I am totally new to the coding world and I’m trying to learn it in my days off. After a little introduction to coding with python, now I’m trying to learn c++.
The problem is that every IDE I use, it does not return neither the “Hello World!” program, so I cannot start learn it and get some first experience with it because I’m totally stucked because the compiler. In a first attempt, I was thinking about some IDE’s configuration but now I’m guessing it could be an environment variable to set in the system.
Maybe it is the simplest thing in the world to solve but I can’t understand where “put my hands in” to solve it.
Same behaviour about Vala using Gnome-Builder.
I searched along on the net but the only half-solution is about the CMakeList.txt file (that is not in my project folder when I create a project using one of the softwares above).
So, what I have to do to make it works?
Is it an app problem or a missing system setting?
You don’t need an IDE to write basic, toy programs for learning purposes, period (as @Kresimir so kindly pointed out). Just use the command line first. In fact, it is better to use the command line interface when you’re learning so that you know what’s going on rather than just relying on “magic” behavior.
If you just need to compile and run some C++ code, just use g++
, which is a program provided by the pre-installed gcc
package.
Let’s say you have a simple helloworld
program:
// helloworld.cpp
#include <iostream>
int main()
{
std::cout << "Hello world.\n";
}
To compile and run this, open a terminal, cd
into the directory containing the helloworld.cpp
file and run:
g++ helloworld.cpp -o helloworld-exec
The compiler will produce an executable file called helloworld-exec
inside the directory that you can execute from the command line with
./helloworld-exec
As for why building with your IDE didn’t work, we won’t know the reason until you post the full error messages describing the problem.

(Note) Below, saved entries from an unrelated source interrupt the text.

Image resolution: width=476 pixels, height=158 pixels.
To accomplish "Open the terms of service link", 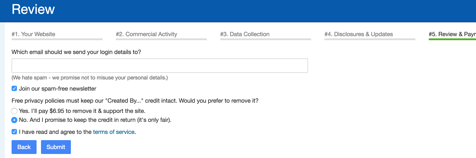I will click(x=114, y=132).
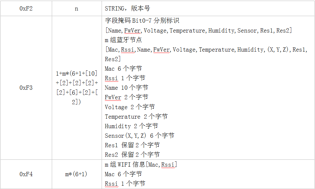Click the "Res2 保留 2 个字节" line
Screen dimensions: 315x189
(x=132, y=155)
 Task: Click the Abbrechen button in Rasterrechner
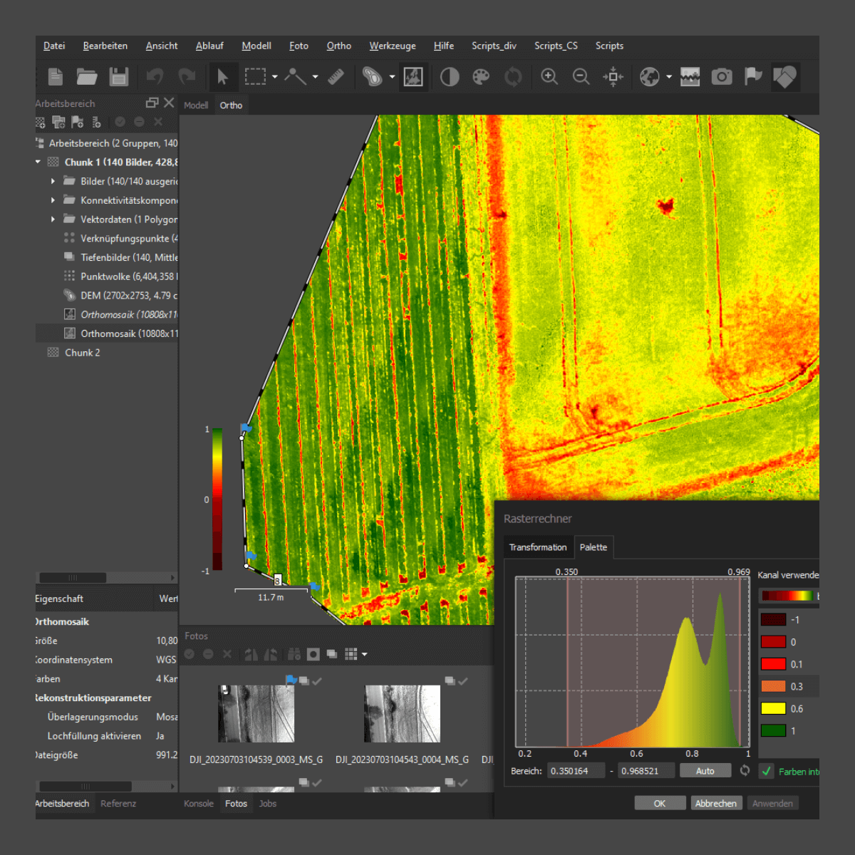click(716, 803)
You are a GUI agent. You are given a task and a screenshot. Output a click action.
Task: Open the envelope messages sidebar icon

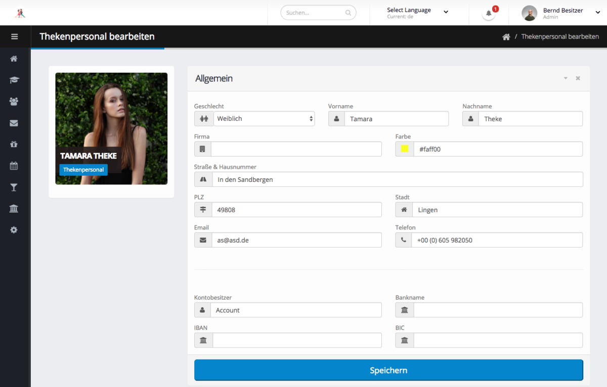point(14,123)
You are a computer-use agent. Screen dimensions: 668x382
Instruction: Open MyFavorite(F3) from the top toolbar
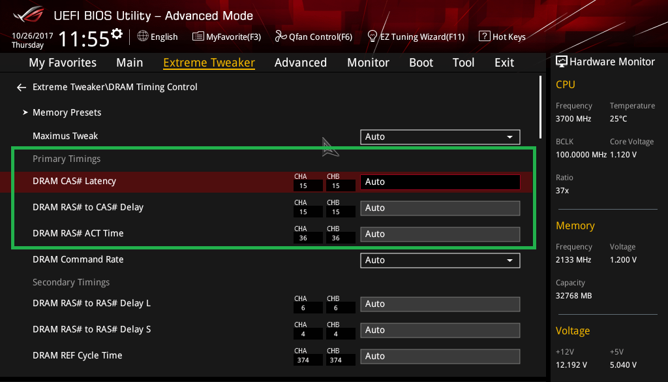(226, 37)
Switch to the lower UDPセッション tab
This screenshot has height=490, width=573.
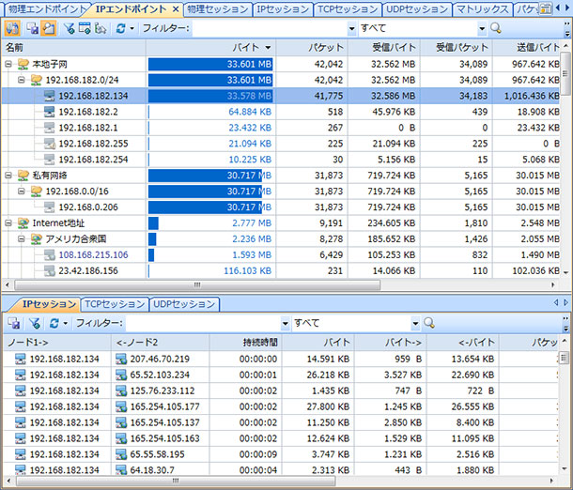point(184,304)
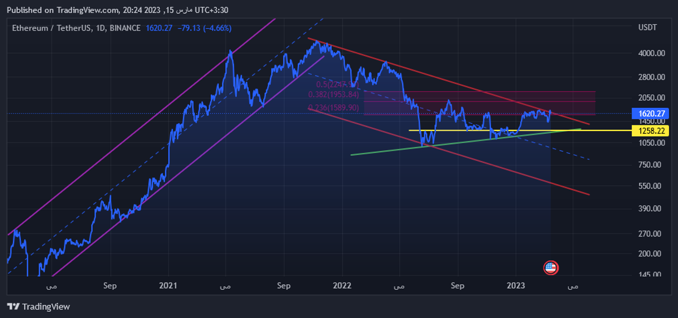Click the 2023 label on time axis
Image resolution: width=678 pixels, height=318 pixels.
click(516, 286)
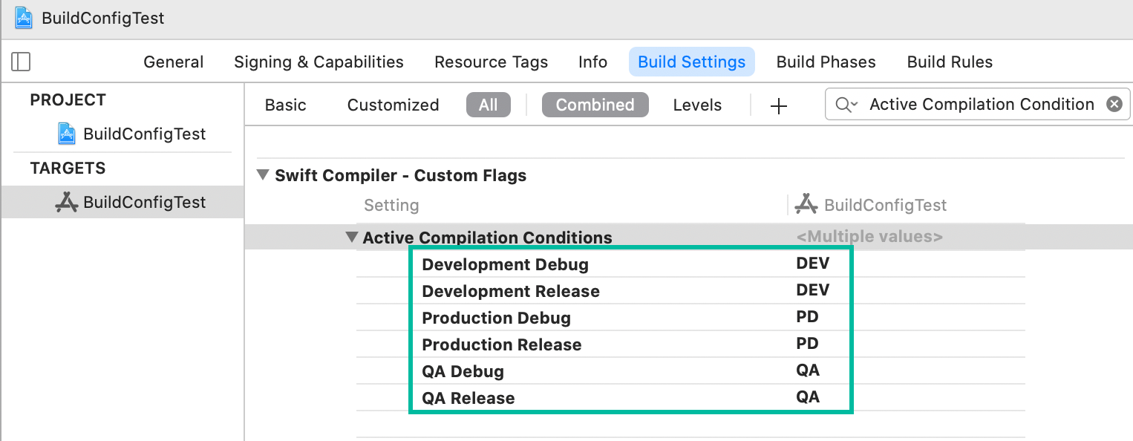
Task: Click the Active Compilation Condition search field
Action: [981, 105]
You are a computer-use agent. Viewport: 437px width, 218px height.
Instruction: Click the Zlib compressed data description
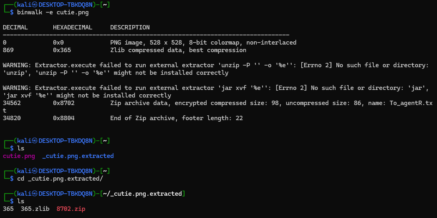[x=178, y=50]
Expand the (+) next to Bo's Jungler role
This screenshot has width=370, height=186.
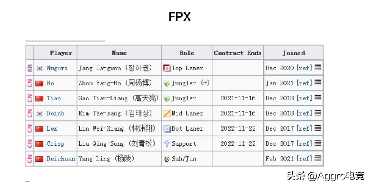coord(205,83)
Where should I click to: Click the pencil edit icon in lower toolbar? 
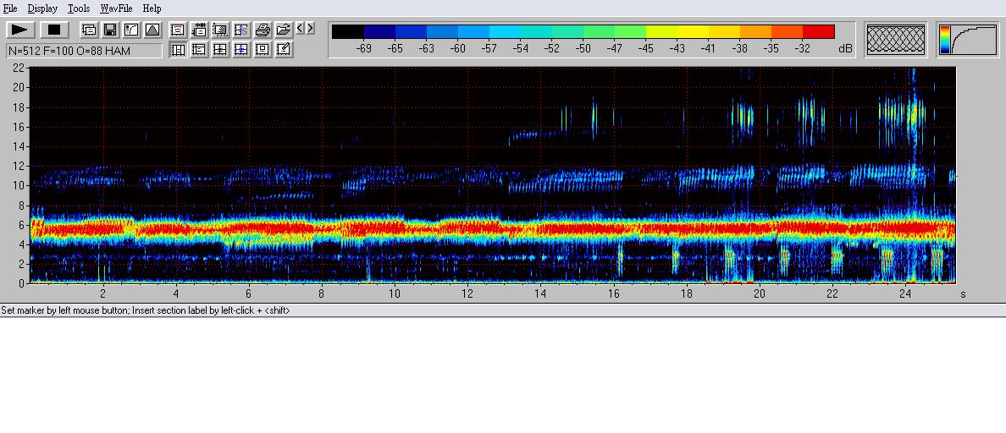(284, 50)
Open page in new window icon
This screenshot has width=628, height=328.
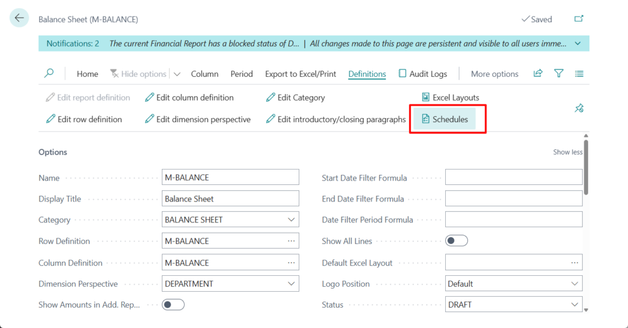[578, 19]
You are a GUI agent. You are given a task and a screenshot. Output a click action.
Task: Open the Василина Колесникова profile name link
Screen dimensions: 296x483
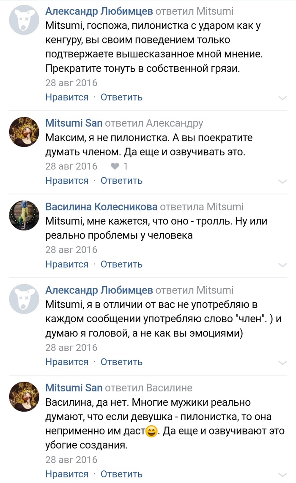101,206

Personally, I can’t stand CMake. It’s awful. The good old GNU Make is much better, but if a project is simple enough, I just write a Bash script for building it. Using a more complicated build system only makes sense when it saves you time and effort.
To program in C++, I recommend Kate (KDE’s Advanced Text Editor), with the package clang
installed, which provides IDE-like features to Kate (an LSP).
To configure LSP for Kate I create the following file:
~/.config/clandg/config.yaml
with the following contents:
If:
PathMatch: [.*\.cpp, .*\.hpp]
CompileFlags:
Add: [-Wall, -Wextra, -std=c++17]
This sets up clangd
(the language server) to use C++17 standard.
For debugging, I use gdb
from the command line, even though Kate has a pretty nice interface to it.
For building my little personal projects, like I said, 9 out of 10 times I just write a Bash script, but when there are many compilation units, I use the good old GNU Make (but I use Make much more with LATEX, for example).
You never really need an IDE. It can be helpful, but it’s a personal preference.
My daily job is as a C++ software developer. I never use an IDE, even at work, where I work with a huge codebase with hundreds of compilation units. My company recommends using Eclipse, but I find IDEs to be slow and annoying, I prefer a good text editor, with an LSP support.
Also, for beginners, relying too much on an IDE just cripples the learning process, in my opinion.
True. I use neovim for everything nowadays.
Agree. Most IDEs are very resource hungry. Bloated as well – they come with a bunch of features that most developers don’t even use. And they require more use of the mouse, which doesn’t fit into my keyboard-centric workflow.
Sadly a lot of tutorials and training do not even bother to explain compilation/linking or at most limit to compilation of a single hello.c
file. Then dynamicaly linking library and header file inclusion becomes confusing for the beginners. The reasoning is you can just use IDE and there are too many compilation parameters and it would take too much time to explain.
As long as your text editor does not mix tabs and spaces. Whoever made that design choice had really sick sense of humor.
GNU makefile must have tabs, not spaces. Most good text editors know they are dealing with a makefile so they take care of that. Kate certainly does.
Yes, semantically meaningfully whitespace is a terrible idea. Python is a terribly designed programming language, too.
And apparently, these IDEs with seemingly magical properties can’t even run a simple helloworld program, at least not in a way so intuitive that allows beginners to get it to work with a few clicks.
@Flusso_Canalizzatore You should post the error messages if you still intend to resolve the original issue.